▸ Stored data entries

==================================================

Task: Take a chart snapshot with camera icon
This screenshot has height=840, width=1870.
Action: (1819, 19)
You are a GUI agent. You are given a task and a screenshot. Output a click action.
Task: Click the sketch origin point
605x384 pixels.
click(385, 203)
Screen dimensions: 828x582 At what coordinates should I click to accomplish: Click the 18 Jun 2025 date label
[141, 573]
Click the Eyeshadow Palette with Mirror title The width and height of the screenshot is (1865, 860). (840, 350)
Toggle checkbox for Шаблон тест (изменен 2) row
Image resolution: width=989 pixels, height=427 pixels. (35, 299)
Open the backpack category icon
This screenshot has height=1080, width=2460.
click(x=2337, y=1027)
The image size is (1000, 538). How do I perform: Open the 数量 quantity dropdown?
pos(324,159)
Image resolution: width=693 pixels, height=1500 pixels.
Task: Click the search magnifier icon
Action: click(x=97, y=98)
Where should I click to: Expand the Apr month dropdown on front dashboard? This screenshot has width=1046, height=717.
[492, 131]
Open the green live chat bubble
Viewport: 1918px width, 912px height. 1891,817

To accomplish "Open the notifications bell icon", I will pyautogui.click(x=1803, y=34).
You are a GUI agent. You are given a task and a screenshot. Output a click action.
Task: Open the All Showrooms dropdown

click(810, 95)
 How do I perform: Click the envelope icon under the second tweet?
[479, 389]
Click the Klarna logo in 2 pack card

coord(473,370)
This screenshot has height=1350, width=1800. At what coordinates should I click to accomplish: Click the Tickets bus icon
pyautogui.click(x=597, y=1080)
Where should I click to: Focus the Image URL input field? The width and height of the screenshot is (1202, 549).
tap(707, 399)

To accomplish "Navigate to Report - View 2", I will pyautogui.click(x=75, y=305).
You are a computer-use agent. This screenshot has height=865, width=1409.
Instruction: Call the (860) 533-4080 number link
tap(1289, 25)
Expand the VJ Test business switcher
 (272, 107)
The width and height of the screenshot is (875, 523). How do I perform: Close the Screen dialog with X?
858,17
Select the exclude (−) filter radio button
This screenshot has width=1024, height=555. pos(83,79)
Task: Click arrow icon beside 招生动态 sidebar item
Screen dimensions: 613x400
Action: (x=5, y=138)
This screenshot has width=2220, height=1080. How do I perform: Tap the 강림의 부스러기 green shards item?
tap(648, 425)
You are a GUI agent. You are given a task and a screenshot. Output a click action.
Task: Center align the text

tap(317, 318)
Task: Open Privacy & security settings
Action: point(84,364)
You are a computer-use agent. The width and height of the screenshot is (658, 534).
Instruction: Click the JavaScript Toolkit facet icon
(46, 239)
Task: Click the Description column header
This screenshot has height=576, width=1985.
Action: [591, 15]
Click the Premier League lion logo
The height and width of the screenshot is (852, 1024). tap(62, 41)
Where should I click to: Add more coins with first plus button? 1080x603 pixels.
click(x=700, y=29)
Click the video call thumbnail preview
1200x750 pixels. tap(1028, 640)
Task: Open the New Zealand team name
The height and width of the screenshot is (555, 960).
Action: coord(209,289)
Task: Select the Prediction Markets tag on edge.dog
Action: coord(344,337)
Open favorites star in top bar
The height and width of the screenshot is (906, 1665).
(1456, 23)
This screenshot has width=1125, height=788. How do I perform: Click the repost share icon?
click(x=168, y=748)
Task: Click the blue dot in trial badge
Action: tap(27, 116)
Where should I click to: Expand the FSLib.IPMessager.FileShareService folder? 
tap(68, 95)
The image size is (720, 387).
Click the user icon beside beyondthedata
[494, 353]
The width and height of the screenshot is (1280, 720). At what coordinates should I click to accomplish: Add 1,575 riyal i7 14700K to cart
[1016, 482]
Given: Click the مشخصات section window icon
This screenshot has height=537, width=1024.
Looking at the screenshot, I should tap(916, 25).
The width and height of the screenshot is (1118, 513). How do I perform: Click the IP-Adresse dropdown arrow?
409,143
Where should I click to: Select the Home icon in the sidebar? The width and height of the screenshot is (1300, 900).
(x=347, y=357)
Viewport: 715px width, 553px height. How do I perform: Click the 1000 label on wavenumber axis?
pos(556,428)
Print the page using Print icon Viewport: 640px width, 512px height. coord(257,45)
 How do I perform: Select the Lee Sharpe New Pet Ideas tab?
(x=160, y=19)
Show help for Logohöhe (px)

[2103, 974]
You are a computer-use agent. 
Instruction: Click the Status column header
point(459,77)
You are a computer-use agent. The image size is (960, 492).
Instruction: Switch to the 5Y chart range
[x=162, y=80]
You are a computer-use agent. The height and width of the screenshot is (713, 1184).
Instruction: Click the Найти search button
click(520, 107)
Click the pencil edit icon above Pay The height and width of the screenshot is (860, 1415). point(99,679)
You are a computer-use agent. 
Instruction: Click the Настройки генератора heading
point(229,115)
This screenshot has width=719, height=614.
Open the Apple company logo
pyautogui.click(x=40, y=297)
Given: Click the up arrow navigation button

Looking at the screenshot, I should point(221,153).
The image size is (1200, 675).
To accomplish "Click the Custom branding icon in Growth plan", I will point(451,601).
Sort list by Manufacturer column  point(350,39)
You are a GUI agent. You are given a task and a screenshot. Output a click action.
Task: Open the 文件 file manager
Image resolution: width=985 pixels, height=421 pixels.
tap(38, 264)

==================================================

All lines above in which the word "will" occurs should be identified and copied.

▸ OUTPUT BELOW
To accomplish "Open the notifications bell icon", I will pyautogui.click(x=1803, y=34).
To accomplish "Navigate to Report - View 2", I will pyautogui.click(x=75, y=305).
To accomplish "Click the Custom branding icon in Growth plan", I will point(451,601).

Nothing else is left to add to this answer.